**WORK INSTRUCTIONS**
The expected response is an exact repetition of every record, with images excluded.

•••••

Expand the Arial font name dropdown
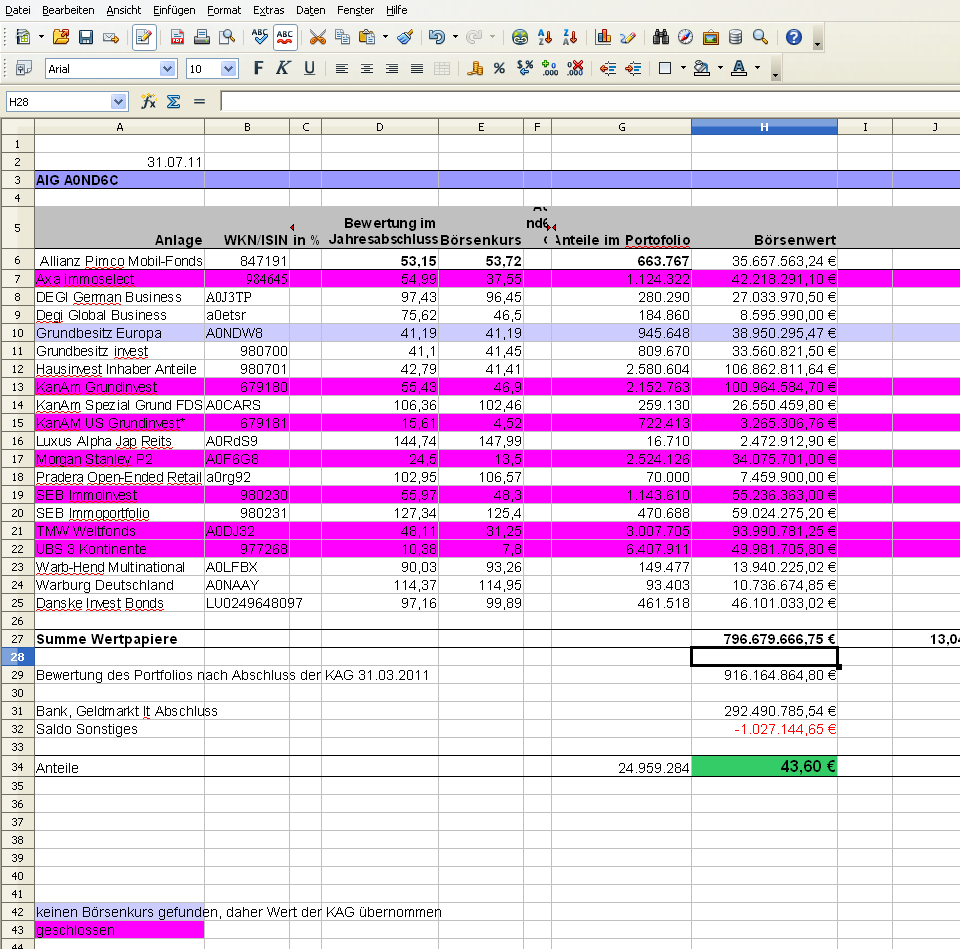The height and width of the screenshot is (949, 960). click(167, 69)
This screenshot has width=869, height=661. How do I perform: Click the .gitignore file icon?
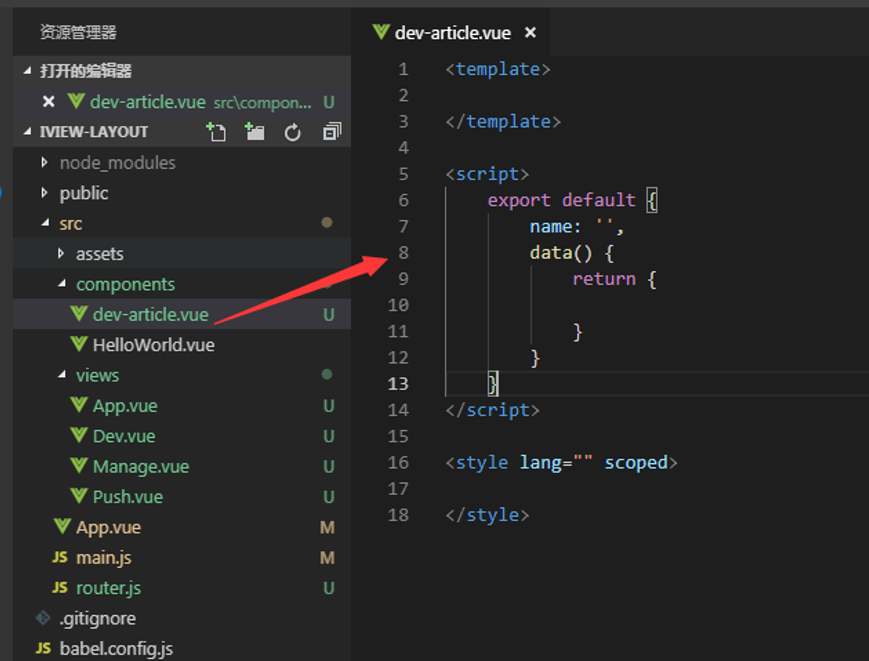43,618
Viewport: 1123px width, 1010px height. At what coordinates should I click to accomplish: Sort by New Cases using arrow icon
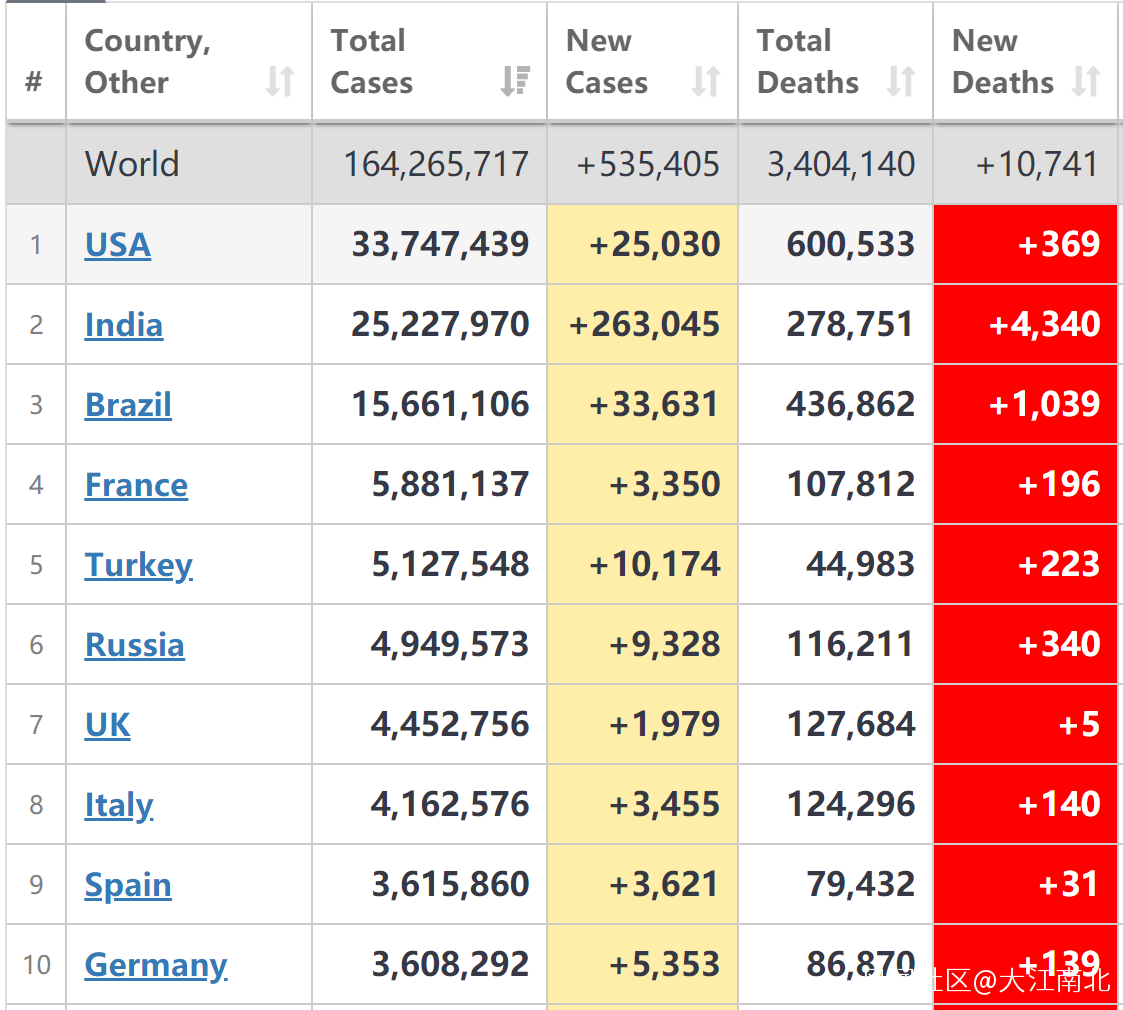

•••••

**WRITTEN ANSWER**
Expand the Arial font name dropdown
The height and width of the screenshot is (949, 960). click(167, 69)
This screenshot has width=869, height=661. How do I perform: Click the .gitignore file icon?
43,618
Viewport: 1123px width, 1010px height. At what coordinates should I click to accomplish: Sort by New Cases using arrow icon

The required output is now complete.